### [Yang Diminta]
• A. Salin bagian artikel tentang optimisme masyarakat Indonesia dari "Mungkin mereka sadar, untuk" sampai "atas lapangan mini.".
• B. Lanjutkan artikel tentang optimisme masyarakat Indonesia mulai dari bagian terakhirnya.

REPUBLIKA.CO.ID, Oleh Abdullah Sammy
Di pengadilan, seorang koruptor dengan lihainya terus bermain sandiwara agar lolos dari penjara. Di gedung rakyat, selusin tokoh politik saling lontar hujat untuk melumpuhkan lawan. Sementara di dunia maya, seorang aktivis tidak henti bersuara menyerukan kabar yang memilukan asa.
Semua hal di atas adalah kenyatan konsumsi harian masyarakat kota di Indonesia. Hanya sedikit ruang publisitas untuk menceritakan kisah kegemilangan, yang ada hanya kesedihan. Entah mengapa, yang jelas makin hari kabar lara menyapa masyarakat se-antero nusantara.
Terakhir, kesedihan masyarakat makin bertambah dengan kekalahan memalukan tim sepak bola Indonesia atas Bahrain 0-10 di ajang kualifikasi Piala Dunia. Segala kabar buruk ini memantik reaksi masyarakat. Ada yang mengkritik, menghujat, bahkan antipati atas negara yang mulai krisis prestasi.
Inikah indikasi bahwa bangsa ini telah mulai hilang kepercayaan diri ? Percaya atau tidak, segala kabar miring yang kini direpon masyarakat dengan cacian, tidak selamanya menandakan masyarakat telah hilang optimisme pada negaranya.
Sebaliknya, masyarakat Indonesia tetap memiliki tingkat kepercayaan diri tinggi untuk bangkit. Hasil survey Nilsen menyebut, Indonesia sebagai negara nomor tiga paling optimis di dunia. Indonesia hanya kelah dari Arab Saudi dan India dalam urusan percaya diri.
Dengan segala minus yang ada, masyarakat masih menaruh harap yang tinggi pada kebangkitan Indonesia, termasuk di bidang sepak bola. Sebagai contoh, bagaimana mahasiswa asal Surabaya memiliki jalan pintas agar sepak bola Indonesia bisa berprestasi di level dunia. Segala jerih payah upaya mereka curahkan sehingga lahir sebuah ide besar.
Para mahasiswa ini optimis Indonesia akan tampil di Piala Dunia Sepak Bola pada Juni nanti di Meksiko! Namun sayangnya ajang piala dunia yang diikuti bukan untuk manusia melainkan, robot.
Mungkin mereka sadar, untuk ukuran sepak bola normal, Indonesia masih butuh waktu mengingat manusia yang harusnya mengurus prestasi malah sibuk dengan konflik organisasi. Alhasil mereka ciptakanlah robot yang bernama Eros yang mampu menendang, menggiring, dan menagkap bola seperti aksi seorang kiper.
Robot ini dijamin tidak akan memprotes wasit, berkelahi, ataupun mangkir berlatih. Eros diprogram dengan disiplin tinggi untuk menghasilkan prestasi di atas lapangan mini.

### [Data yang Diberikan]

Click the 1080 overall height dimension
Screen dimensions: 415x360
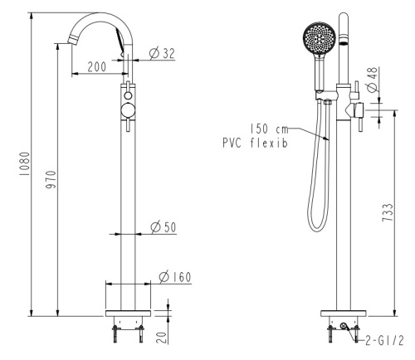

### [Jawaban Tugas]
• A.
Mungkin mereka sadar, untuk ukuran sepak bola normal, Indonesia masih butuh waktu mengingat manusia yang harusnya mengurus prestasi malah sibuk dengan konflik organisasi. Alhasil mereka ciptakanlah robot yang bernama Eros yang mampu menendang, menggiring, dan menagkap bola seperti aksi seorang kiper.
Robot ini dijamin tidak akan memprotes wasit, berkelahi, ataupun mangkir berlatih. Eros diprogram dengan disiplin tinggi untuk menghasilkan prestasi di atas lapangan mini.

• B.
Pertanyaan pun muncul, apakah hanya robot yang mungin membawa Indonesia berprestasi di tingkat dunia? Jawabannya tentu tidak.
Sekalipun negara ini kering prestasi sepak bola, namun bukan berarti nusantara sepi dari talenta. Sudah banyak bukti bagaimana bocah dari ujung Sabang hingga Merauke mampu mengharumkan merah putih di ajang internasional.
Terakhir tim U-17 Indonesia mampu meraih gelar juara di invitasi sepak bola Hongkong, awal 2012. Selain U-17, masih ada pula kisah kesuksesan tim U-12 di sejumlah gelaran Piala Dunia Danone yang mampu mengalahkan tim kuat Eropa.
Dengan segala bakat melimpah manusia di nusantara, sudah pasti ada potensi besar bagi negara ini untuk berbicara di level dunia. Namun yang jadi pertanyaan, mengapa segudang talenta ini belum terolah untuk mencetak prestasi saat dewasa? Alih-alih prestasi sepak bola, Indonesia kini malah dikenal dunia dengan kekalahan 10-0 di Manama.
Banyak faktor yang bisa menjawab anomali prestasi pemain di usia muda dengan krisis prestasi di level senior. Salah satu faktor utama adalah belum sumber daya pengurus yang mampu membina mereka.
Pengurus sepak bola yang ada kini lebih menyerupai politisi ketimbang pamong olagraga. Celakanya lagi, sikap ini menyebar hingga kepengurus sepakbola propinsi hingga kota di nusantara. Tidak mengherankan bila didapati tokoh politik lokal 'nyambi' sebagai pengurus sepak bola.
Walhasil segala prestasi sepak bola yang mandek jadi keniscayaaan mengingat pengurusnya sibuk berpolitik ketimbang membina. Pun halnya polemik yang terjadi antara sesama pengurus PSSI baik pusat maupun di dearah. Rasanya inilah titik krusial krisis prestasi sepak bola Indonesia.
Kekalahan 0-10 dari Bahrain pun jadi puncak dari fenomena gunung es. Tidak logis rasanya menyalahkan para pemain dan pelatih atas segala keterpurukan sepak bola.
Kesalahan utama justru terletak pada pengurus yang tidak mampu membina bakat, mental, dan teknik pemain muda agar terus menanjak di level senior. Sebaliknya , prestasi para pemain muda justru dijadikan komoditas politik untuk pamer kesuksesan.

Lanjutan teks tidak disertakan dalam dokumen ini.